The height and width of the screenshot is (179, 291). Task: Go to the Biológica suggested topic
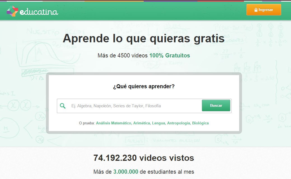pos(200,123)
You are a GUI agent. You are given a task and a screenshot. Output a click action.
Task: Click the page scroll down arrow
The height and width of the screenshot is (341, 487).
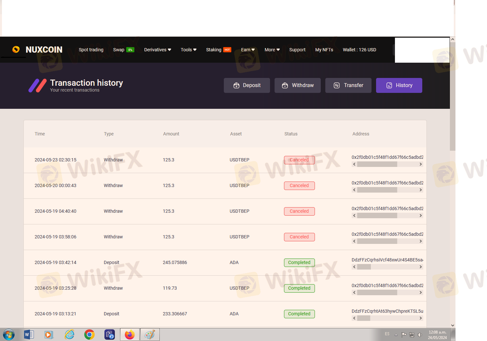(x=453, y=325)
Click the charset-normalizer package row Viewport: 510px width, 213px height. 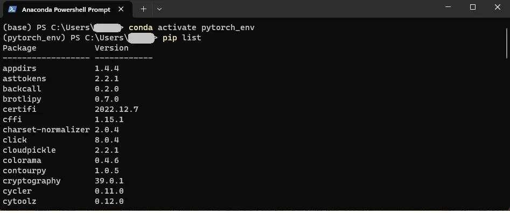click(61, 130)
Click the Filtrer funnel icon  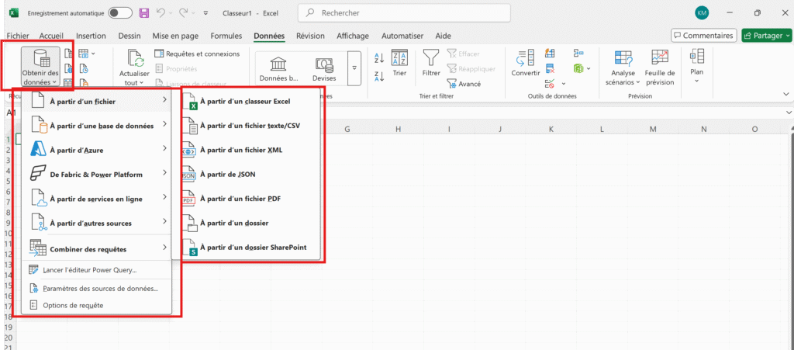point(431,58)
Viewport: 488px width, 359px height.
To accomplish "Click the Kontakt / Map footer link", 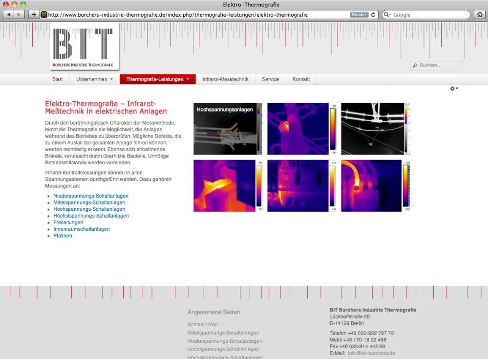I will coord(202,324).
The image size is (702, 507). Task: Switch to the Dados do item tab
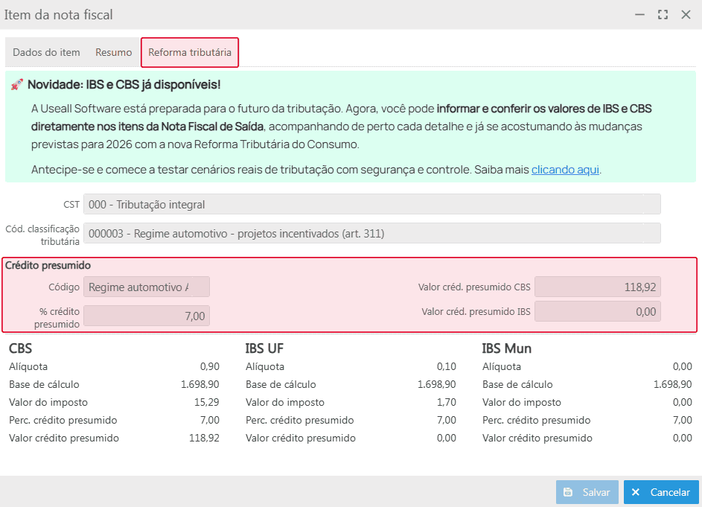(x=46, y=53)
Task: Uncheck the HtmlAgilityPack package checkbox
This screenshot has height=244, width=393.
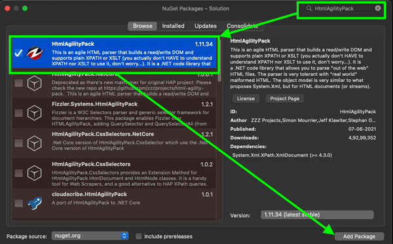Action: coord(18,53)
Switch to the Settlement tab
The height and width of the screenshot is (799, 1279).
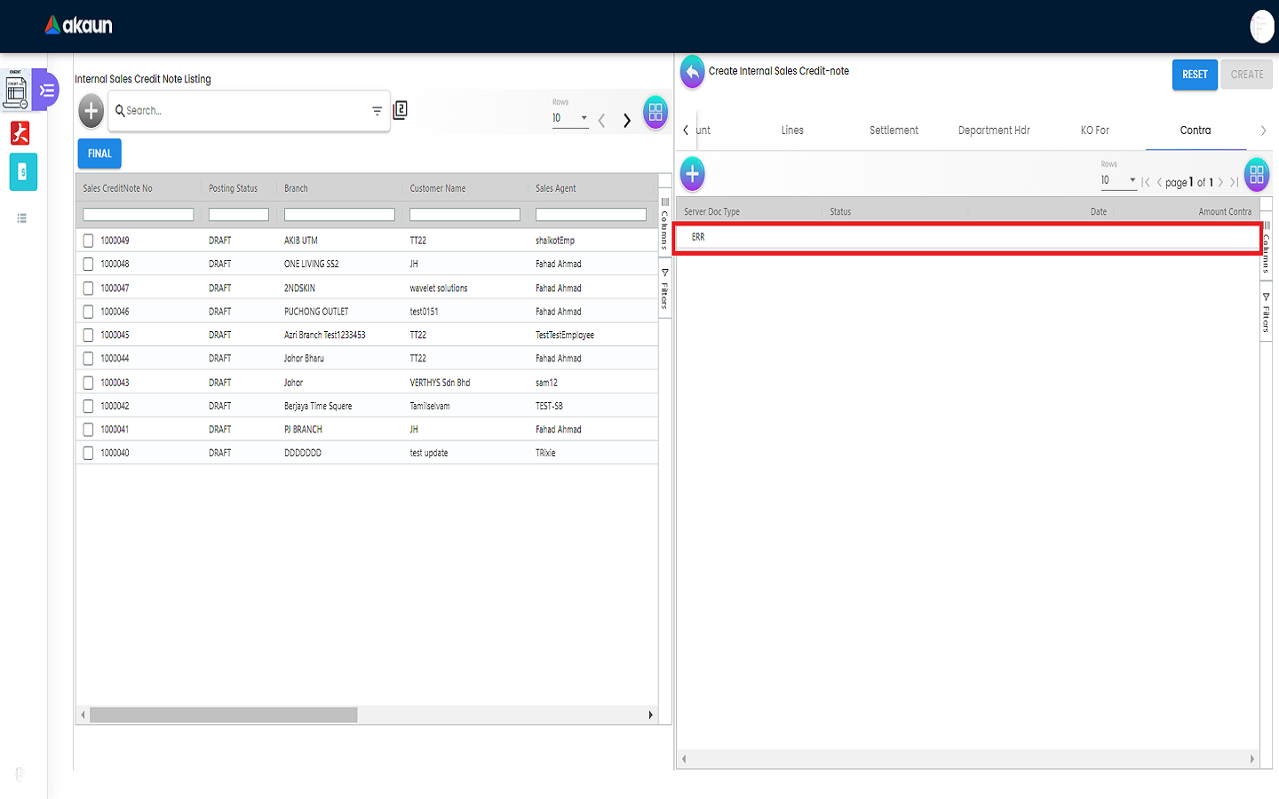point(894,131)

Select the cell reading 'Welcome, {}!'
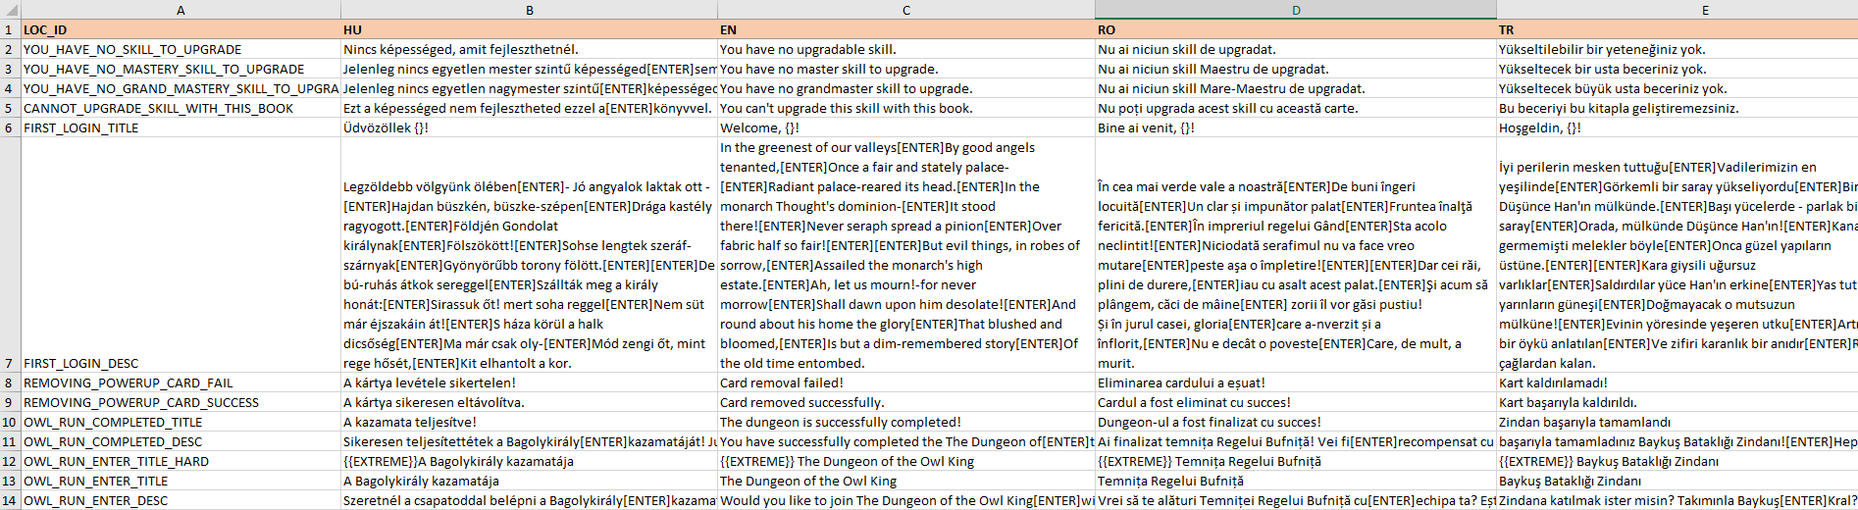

» Given instruction
Format the listing from the line containing "Task: Uncheck the" through the end of the listing as a Markdown table with the columns Row and Line. Number each row, skip blank lines, and leave the pictures out.

» Task solution
| Row | Line |
|---|---|
| 1 | Task: Uncheck the HtmlAgilityPack package checkbox |
| 2 | This screenshot has height=244, width=393. |
| 3 | Action: coord(18,53) |
| 4 | Switch to the Settlement tab |
| 5 | The height and width of the screenshot is (799, 1279). |
| 6 | point(894,131) |
| 7 | Select the cell reading 'Welcome, {}!' |